UNITED STATES DISTRICT COURT EASTERN DISTRICT OF NEW YORK
May 30, 2014
13-CV-1108 (NGG)(LB) (E.D.N.Y. May. 30, 2014)

Opinion

13-CV-1108 (NGG)(LB)

05-30-2014

EASTERN SAVINGS BANK, FSB, Plaintiff, v. ALAN M. MCLAUGHLIN A/K/A ALAN MCLAUGHLIN, NEW YORK ENVIRONMENTAL CONTROL BOARD, BOARD OF MANAGERS OF HORIZON VILLAGE CONDOMINIUM 3, ROBERT HOPKINS and ADELLA HOPKINS, Defendants.


REPORT AND RECOMMENDATION

BLOOM, United States Magistrate Judge:

By Order dated February 18, 2014, the Honorable Nicholas G. Garaufis adopted my Report and Recommendation dated December 20, 2013 and granted summary judgment to plaintiff in this diversity mortgage foreclosure action. See ECF No. 29. Judge Garaufis directed plaintiff to file a detailed calculation of the amount alleged to be owed by defendant Alan McLaughlin, and advised defendant that he could dispute plaintiff's calculations. Id. On March 14, 2014, plaintiff submitted an affidavit and supporting documents setting forth the amount defendant allegedly owes on the subject loan. ECF No. 32. By letter dated April 3, 2014, defendant confirmed that he "require[s] no further information to verify the amount owed." ECF No. 36.

Defendant asserts, however, that plaintiff's calculations of the amount owed on the loan are flawed insofar as they apply the wrong interest rate. Specifically, defendant argues that, while "the contractual default rate [of 24%] governed until summary judgment was granted, at [that] point the statutory interest rate of 9% controls . . . ." Id. Plaintiff responded in an April 15, 2014 letter, stating that the terms of the parties' mortgage agreement clearly provide that the default rate would continue to apply even after a judgment is entered in favor of plaintiff, notwithstanding the "generally recognized principle that the statutory rate of interest (9%) should be applied following entry of the judgment of foreclosure and sale." See ECF No. 37.

On May 29, 2014, Judge Garaufis referred the parties' dispute over the applicable interest rate to me for a Report and Recommendation in accordance with 28 U.S.C. § 636(b). For the following reasons, plaintiff should be directed to file an updated proposed Judgment of Foreclosure and Sale incorporating the amount of interest due at the default rate of 24% as of the date of filing.

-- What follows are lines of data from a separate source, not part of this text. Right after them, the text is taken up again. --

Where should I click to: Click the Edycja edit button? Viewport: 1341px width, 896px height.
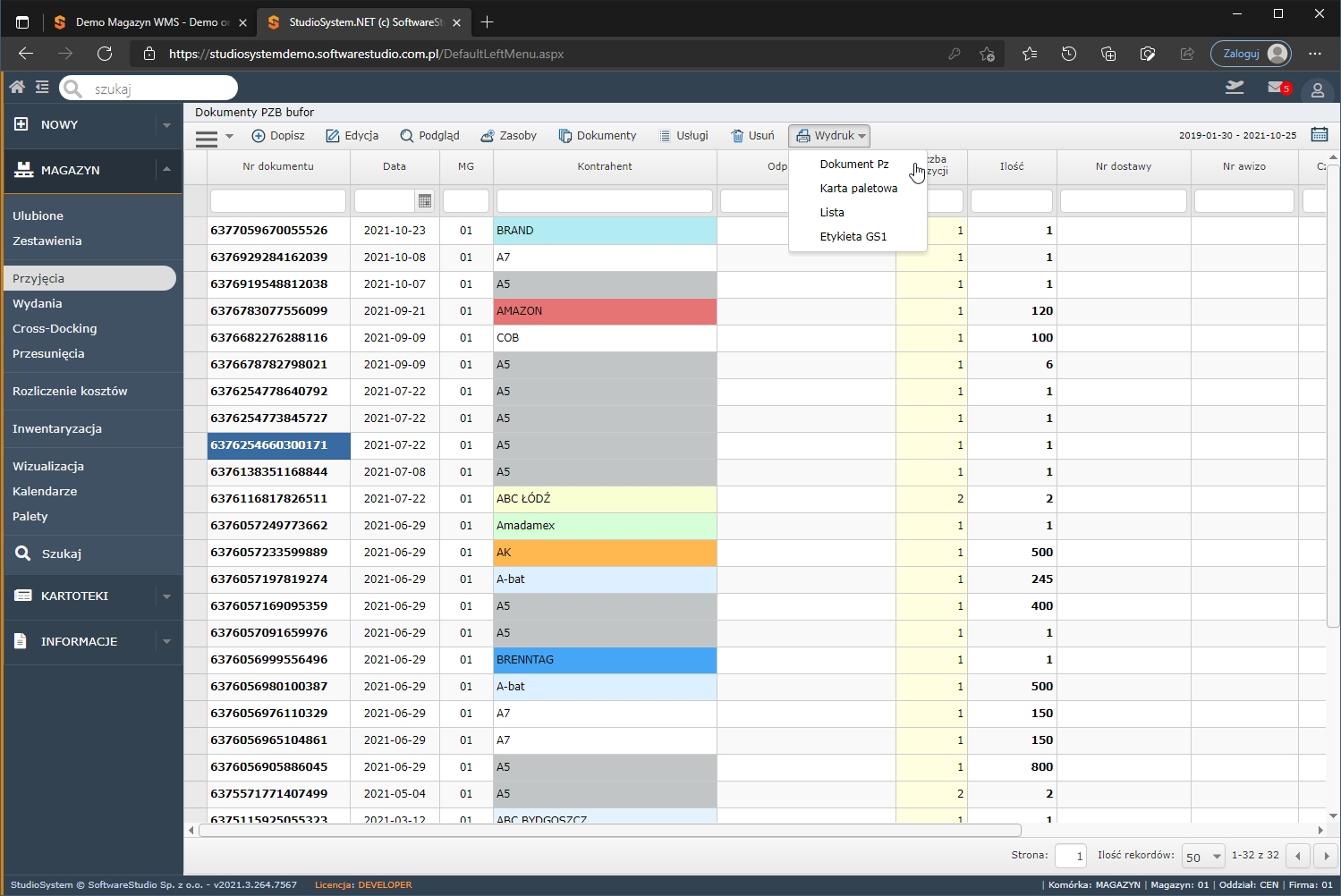pyautogui.click(x=352, y=136)
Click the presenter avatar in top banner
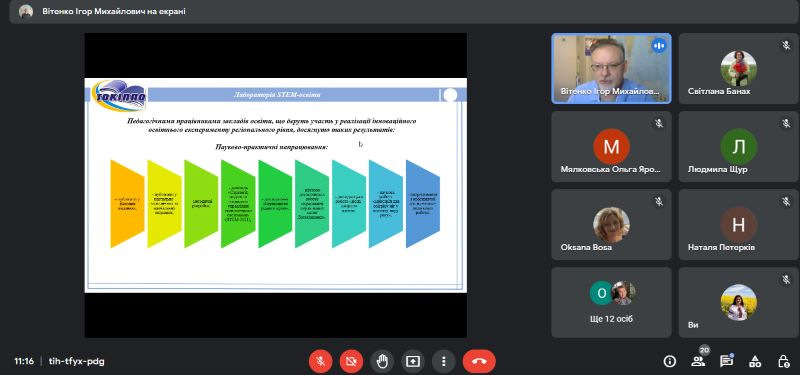The width and height of the screenshot is (800, 375). click(x=26, y=11)
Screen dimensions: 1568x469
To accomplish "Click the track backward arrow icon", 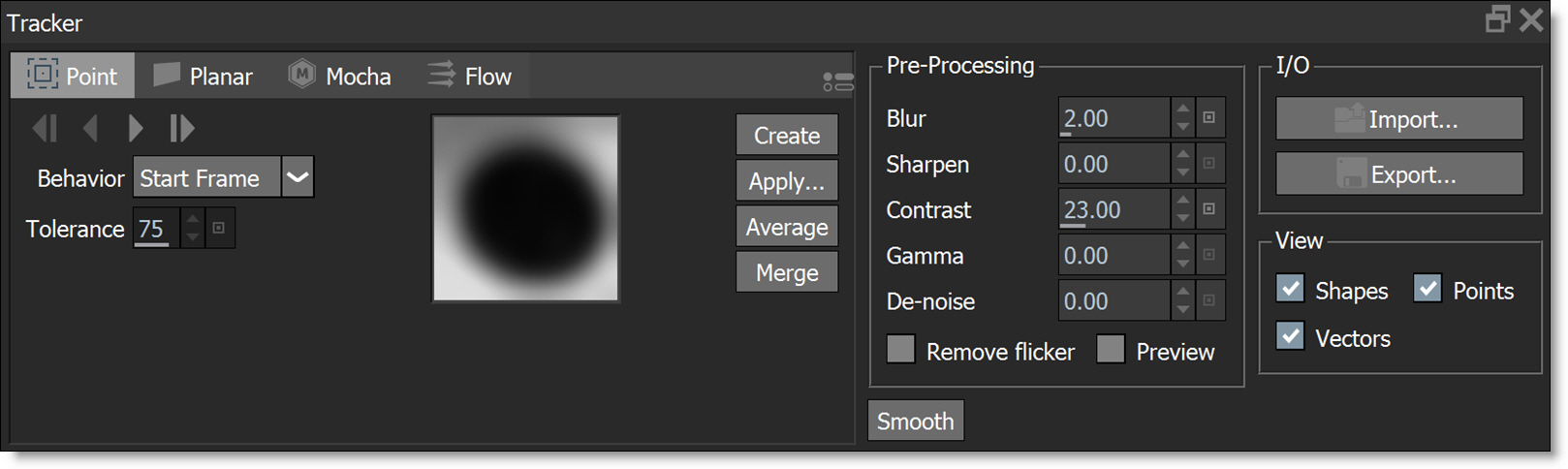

Plaintiff submitted a proposed Judgment of Foreclosure and Sale on March 27, 2014. See ECF 35-1. In addition to setting forth the amounts due as of that date, the proposed Judgment of Foreclosure and Sale provides that "Defendants New York Environmental Control Board, Robert Hopkins and Adella Hopkins are in default and as such, default judgment is entered against them foreclosing their interest in the Mortgaged Premises." Id. at 2. Plaintiff has not filed a motion for default judgment against these defendants in accordance with Rule 55 of the Federal Rules of Civil Procedure, nor has the Clerk of Court entered default against these parties. Accordingly, plaintiff shall take the appropriate steps regarding these defendants before refiling its updated proposed Judgment of Foreclosure and Sale.

DISCUSSION

As set forth in the December 20, 2013 Report and Recommendation, plaintiff loaned defendant $184,000 pursuant to the terms of a Secured Promissory Note (the "Note") and a Mortgage, Assignment of Leases and Rents and Security Agreement (the "Mortgage"), both executed on June 10, 2008. See Rep. and Rec. at 2 (ECF No. 27). The terms of the Note require defendant to make monthly payments to plaintiff on the first day of each month, beginning on August 1, 2008, and defines an Event of Default as including "[t]he failure to make any payment as and when required under this Note." Id. Defendant does not dispute that his failure to make the scheduled payments constitutes an Event of Default and did not oppose plaintiff's motion for summary judgment on this ground. See ECF No. 26 ("Please be advised that the defendant, Alan M. McLaughlin, will not oppose plaintiff's motion for summary judgment.").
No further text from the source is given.